Students learn more when they are taught more. Simple.
@60: Finland and a lot of other high scoring countries already do better with LESS instructional time:
"According to the OECD, the hours of compulsory instruction per year in these countries range from 608 hours in Finland (a top performer) to 926 hours in France (average) at the elementary level, compared to the over 900 hours required in California, New York, Texas, and Massachusetts. Of particular note, no state requires as few hours as Finland, even though Finland scores near the top of nearly every international assessment. As a matter of fact, Vermont – a high-performing state7 -- requires the fewest number of hours (700 hours) for its elementary students (grades 1-2) than any other state, and it still requires more than Finland. Vermont’s requirement is also more than the 612 hours high-achieving Korea requires of its early elementary students. Moreover, all but 5 states require more hours of instruction at the early elementary school level than the OECD countries8 average of 759 hours."
http://www.centerforpubliceducation.org/…
Again- I used to do the job, and I can assure you, as nice as it would be to make a few more dollars, the money was actually pretty good, as were the benefits. During the summer I picked up a ton of extra $ working construction, did odd jobs on my many long breaks (2 full weeks off during xmas!).
There are a million things that need to be done to fix the system we have built. And if a few teachers or potential teachers would be motivated by a few extra bucks, that is money well spent. but it is far rom the first thing needed. There are qualified teachers lined up 5 deep for every potential job. If you want to get work immediately out of college you are advised to focus on 'profound needs' special ed. otherwise you're likely going to spend 3-4 years working as a sub or temp or extremely prt time.
Fnarf is dead right about this.
Face it, some communities simply don't give. As hit about education and 'acting white'. You could
pay their teachers $250k a year and the results would be the same. How come north end Seattle schools do a great job educating kids, at a lower cost per student than southend schools?
Parents maybe?
Finland has an average class size of 15, plus a teacher aid in each room so the individual attention is high.
They have a large Swedish speaking minority, and they are taught in Swedish. There is also a smaller Lapp minority to the North of the country.
Higher pay, longer school year or school day would all help, as well as small class size.
I would like to see a graph with multi dimensions including pay, class size, and wether those on the trade track are included in the testing. Sure, in the lower grades before the kids are tracked, but what about the upper grades.
There is no doubt that higher pay would get a different teacher mix, perhaps better. I think we all understand this is a more complex issue that teacher pay. Again, class size and number of hours of instruction in a year would help.
UK teacher training involved two different schools and collaboration with more teachers than student teachers in America have. Training was also subsidized in subjects that struggle to attract teachers, such as math(s) and physics, and trainee teachers earned a $12,000 stipend. The first year of teaching is also designed to provide the newly qualified teacher more support and a reduced workload to aid in the learning curve and ease the transition. I also can’t verify this, not having done any teacher training in America, but I think the UK programs provide much more training in classroom management, which really helps.

* _DATA EXCERPT_:
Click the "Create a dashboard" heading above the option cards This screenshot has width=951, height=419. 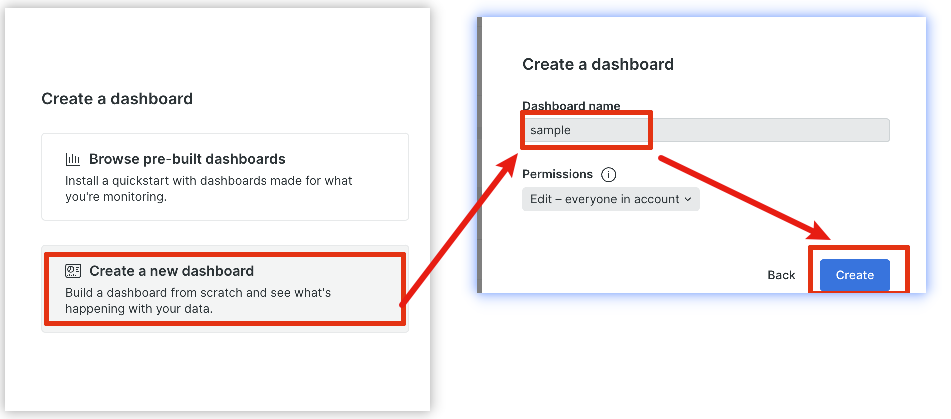(x=117, y=99)

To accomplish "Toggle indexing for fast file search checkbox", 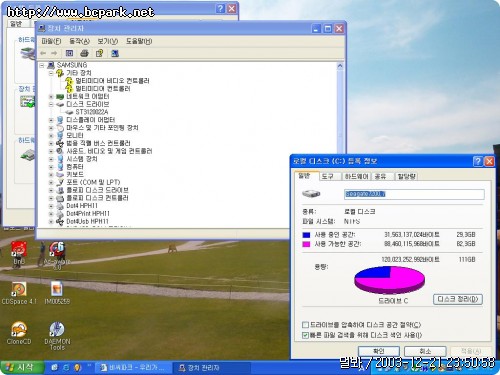I will pos(305,335).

* _EXERCISES TO COMPLETE_:
1. In the discussion of teaching and schools:
(a) How many hours of compulsory instruction per year does Finland require at the elementary level, according to the OECD figures quoted?
(b) What average class size is given for Finland?
(c) How much was the stipend that UK trainee teachers earned?
2. Can you carry the discussion of teaching and schools forward from its last sentence?
The material plays no part in this work.

* _RESPONSES TO THE EXERCISE_:
1.
(a) 608 hours
(b) 15
(c) $12,000

2.
I was also observed much more frequently in the UK than here in America, mostly informally, and graded on a four-level scale of outstanding, good, satisfactory, or poor for the 2 formal observations, with a lot of constructive feedback about what I was doing well and needed to improve on. Also, I was observed by people who knew about the teaching specific to my field (German). Here in America, I am only observed twice a year, by someone who doesn’t know German or how to teach a foreign language. There are also county-wide education authorities and a national office for standards which come in and observe teachers in every subject across the school every few years in the UK.
My experiences so far in America (I am in my third year of teaching, but my first year full-time) are that the pay isn’t what bothers me. (But I’m not choosing between a career of teaching or as an engineer in a private firm…) It’s that, once I’m a certified teacher, there isn’t really anywhere for my career to go – to earn more money, I can become head of the department, which doesn’t bring enough of a raise with it to make the time spent worth it to me, I can earn more credits, and I can build years of experience. If I’m an excellent teacher, there’s not many ways for that to be recognized or any advancement to be made within the hierarchy of the school. Contrast that to England, where there are many different levels within a school – it’s too complicated to explain succinctly, but excellence in classroom teaching is more easily recognized and rewarded with positions that have higher pay. These positions also result in a lightened teaching load to accommodate the extra demands. There also seemed to be more money available for me to use in my professional development. There was never a question of having my school pay for a conference or class; I just had to submit the right paperwork.
Overall, I felt way more supported in my quest to become a better teacher and that there was more of a need to, with all of the different levels of observations and the frequency of them. Here, I could easily coast along for the rest of my career taking bs credits to fulfill requirements and never strive to improve, and because I am a good teacher, no one would care.
So what's the deciding difference in contrast to public schools? The pay? The hours? Class size? I think these are factors that weave together, but I think above all: "Parental/family/community respect for education". No one in a private school spends their energy on a bitch&moan blog or writing eloquent protests to stupid decisions at board meetings; no one expects the school to feed 2 square meals to their special little snowflake for free; no one treats the institution as their rightful free daycare.
They are there to learn (even if their kids aren't always).
LOWER CLASS SIZE (to ~ 1:15 ratio);
GIVE INSTRUCTOR RAISES TO PUT SALARIES IN COMPETITION WITH PRIVATE SCHOOLS (and actually build schools that COMPETE with private schools and use economics of supply/demand to put them out of business);
GIVE TEACHERS FREEDOM to RUN EDUCATION... http://www.youtube.com/watch?v=u6XAPnuFj… ;
DROP STUDENT TESTING DOWN TO 3 PER SCHOOL CAREER (grade, middle and high)...(but institute principal and administrator testing for job evals);
TEACH 'LEARNING' + 'INQUIRY SKILLS' ( rather than just ANSWERS + SUBJECTS);
oh, and LOWER CLASS SIZE
@31: yes, pay can attract better workers. but workers do better and increase innovation when they are given total freedom to create + LESS 'managing'. BETTER, EVEN, THAN GIVING THEM outrageous RAISES. see also Dan Pink's RSA talk on "What Motivates" and the MIT study here: http://www.youtube.com/watch?v=u6XAPnuFj…
aside: slog is something which must be filled daily? Oy.
@12: add also; Year after year, teacher unions ask for ONE THING: smaller class size. Listen to the teachers!**
@32: If fairness/financial equity is paramount, redraw the districts then, like congress.
@35: word. Bad and good WORKERS exist in any organization, regardles of industry (Gov however seems especially good at gathering in their top ranks more of the latter).
@thatsnotright: isn't that quote a question posed to Batman from the Riddler?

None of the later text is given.